__TO DO__:
A - Please rewrite everything from "By Tiina Heinonen" down to "of his game." in the Le Havre review, putting "undocumented migrant" in place of "illegal immigrant".
B - Answer these questions on the Le Havre review:
(i) Who wrote it?
(ii) Where is the immigrant who recites the proverb detained?
(iii) In what year was The Match Factory Girl released?

*** EXTRACTED TEXT Section Begins ***

Article/ Le Havre: Shelter from the Storm

Finnish master Aki Kaurismäki returns with a comic delight

By Tiina Heinonen

“The jar returns to the well until it breaks”, recites an illegal immigrant detained in a refugee centre in Aki Kaurismäki’s remarkable Le Havre, a poetic yet political tale of survival, solidarity and resilience. The proverb is true of the writer-director, who remains loyal to his vivid, painterly and evocative signature style. In his cinema, colours are intensely rich, language is precise, laconic and sprinkled with dry humour, cultural references are frequent and society’s hard-working, well-meaning under­dogs are championed. Watching Le Havre puts you in the safe hands of a skilled artisan at the top of his game.

Finland’s leading, though still under­valued, auteur and maestro of sophisticated melodrama, Kaurismäki’s filmography ranges from the adaptations Crime and Punishment (1983) and Hamlet Goes Business (1987) to road movies about the Leningrad Cowboys – Finland’s answer to Spinal Tap. The Proletariat Trilogy (Shadows in Paradise [1986], Ariel [1988], The Match Factory Girl [1990]) and Loser Trilogy (Drifting Clouds [1996], The Man Without a Past [2002], Lights in the Dusk [2006]) fine-tuned his very specific, well-designed technique, depicting social turmoil in post-Cold War Finland. In them, Kaurismäki excels at ensuring that the unemployed, the homeless, the abandoned and the uninspired are noticed. Though melancholy in tone and anti-capitalist in its stance, the second trilogy in particular places emphasis on optimism, community and strength of character as means of overcoming temporary setbacks.

*** EXTRACTED TEXT Section Ends ***
*** SUPPLIED DATA Section Begins ***

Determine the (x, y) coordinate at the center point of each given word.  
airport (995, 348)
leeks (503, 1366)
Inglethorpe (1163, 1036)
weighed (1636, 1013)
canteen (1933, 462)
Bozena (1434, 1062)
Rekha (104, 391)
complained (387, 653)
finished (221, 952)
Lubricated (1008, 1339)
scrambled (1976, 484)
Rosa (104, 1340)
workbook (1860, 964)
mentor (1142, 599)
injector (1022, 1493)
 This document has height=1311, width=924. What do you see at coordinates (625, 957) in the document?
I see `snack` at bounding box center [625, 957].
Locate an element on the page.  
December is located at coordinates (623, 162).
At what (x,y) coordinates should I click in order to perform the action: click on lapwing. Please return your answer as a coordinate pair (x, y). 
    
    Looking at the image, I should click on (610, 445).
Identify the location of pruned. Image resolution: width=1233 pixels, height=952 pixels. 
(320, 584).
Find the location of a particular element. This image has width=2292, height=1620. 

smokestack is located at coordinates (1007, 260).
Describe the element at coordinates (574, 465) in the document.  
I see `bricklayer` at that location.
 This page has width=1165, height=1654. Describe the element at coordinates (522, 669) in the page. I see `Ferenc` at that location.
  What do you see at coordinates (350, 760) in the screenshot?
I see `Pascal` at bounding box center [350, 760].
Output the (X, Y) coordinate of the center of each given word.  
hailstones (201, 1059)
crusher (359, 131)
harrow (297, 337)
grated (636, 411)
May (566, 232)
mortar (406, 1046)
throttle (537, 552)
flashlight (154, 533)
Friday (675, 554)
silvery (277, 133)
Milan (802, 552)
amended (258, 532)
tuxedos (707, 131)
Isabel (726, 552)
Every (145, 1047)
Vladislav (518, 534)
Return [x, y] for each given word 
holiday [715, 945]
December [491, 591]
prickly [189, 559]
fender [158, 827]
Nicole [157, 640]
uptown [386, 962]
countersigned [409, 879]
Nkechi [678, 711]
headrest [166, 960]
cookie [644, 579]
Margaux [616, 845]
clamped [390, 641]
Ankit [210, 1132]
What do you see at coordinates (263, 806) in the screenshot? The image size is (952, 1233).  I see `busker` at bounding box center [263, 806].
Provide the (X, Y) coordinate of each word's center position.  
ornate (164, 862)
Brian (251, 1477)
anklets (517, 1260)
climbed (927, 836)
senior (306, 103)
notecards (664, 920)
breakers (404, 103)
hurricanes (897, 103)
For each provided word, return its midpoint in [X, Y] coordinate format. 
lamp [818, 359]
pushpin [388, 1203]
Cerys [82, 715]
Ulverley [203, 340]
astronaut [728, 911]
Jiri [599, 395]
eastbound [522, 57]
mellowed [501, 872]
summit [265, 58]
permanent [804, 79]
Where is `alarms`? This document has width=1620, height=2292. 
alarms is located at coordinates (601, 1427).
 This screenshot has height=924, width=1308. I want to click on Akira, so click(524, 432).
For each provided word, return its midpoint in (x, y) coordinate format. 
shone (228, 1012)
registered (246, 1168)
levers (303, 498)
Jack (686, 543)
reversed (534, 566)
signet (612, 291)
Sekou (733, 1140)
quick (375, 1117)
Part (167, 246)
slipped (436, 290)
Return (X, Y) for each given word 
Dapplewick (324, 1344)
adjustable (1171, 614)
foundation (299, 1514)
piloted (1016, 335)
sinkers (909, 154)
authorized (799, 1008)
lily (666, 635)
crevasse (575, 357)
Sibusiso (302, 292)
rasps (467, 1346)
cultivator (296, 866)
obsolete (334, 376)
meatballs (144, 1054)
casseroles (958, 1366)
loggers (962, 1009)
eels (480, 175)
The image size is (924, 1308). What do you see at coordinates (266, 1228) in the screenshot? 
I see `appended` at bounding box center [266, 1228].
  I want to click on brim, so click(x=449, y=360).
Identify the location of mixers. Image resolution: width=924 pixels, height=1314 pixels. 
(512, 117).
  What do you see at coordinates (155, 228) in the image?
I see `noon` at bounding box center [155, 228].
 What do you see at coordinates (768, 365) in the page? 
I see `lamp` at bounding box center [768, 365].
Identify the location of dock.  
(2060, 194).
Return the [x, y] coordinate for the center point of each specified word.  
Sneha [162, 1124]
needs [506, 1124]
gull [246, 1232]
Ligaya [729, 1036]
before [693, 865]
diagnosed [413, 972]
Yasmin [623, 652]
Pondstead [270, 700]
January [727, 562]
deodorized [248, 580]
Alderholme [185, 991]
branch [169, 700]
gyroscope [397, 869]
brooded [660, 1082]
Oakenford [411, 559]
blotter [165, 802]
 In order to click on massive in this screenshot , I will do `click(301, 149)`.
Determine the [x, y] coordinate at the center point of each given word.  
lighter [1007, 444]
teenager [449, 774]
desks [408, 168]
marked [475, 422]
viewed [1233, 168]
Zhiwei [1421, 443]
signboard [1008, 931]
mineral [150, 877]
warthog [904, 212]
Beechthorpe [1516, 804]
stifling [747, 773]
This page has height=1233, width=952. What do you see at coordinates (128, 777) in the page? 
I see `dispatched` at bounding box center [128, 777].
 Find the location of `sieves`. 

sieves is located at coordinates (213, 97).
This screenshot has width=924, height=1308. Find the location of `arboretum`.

*** SUPPLIED DATA Section Ends ***

__RESPONSES PER TASK__:
A -
By Tiina Heinonen

“The jar returns to the well until it breaks”, recites an undocumented migrant detained in a refugee centre in Aki Kaurismäki’s remarkable Le Havre, a poetic yet political tale of survival, solidarity and resilience. The proverb is true of the writer-director, who remains loyal to his vivid, painterly and evocative signature style. In his cinema, colours are intensely rich, language is precise, laconic and sprinkled with dry humour, cultural references are frequent and society’s hard-working, well-meaning under­dogs are championed. Watching Le Havre puts you in the safe hands of a skilled artisan at the top of his game.

B -
(i) Tiina Heinonen
(ii) In a refugee centre
(iii) 1990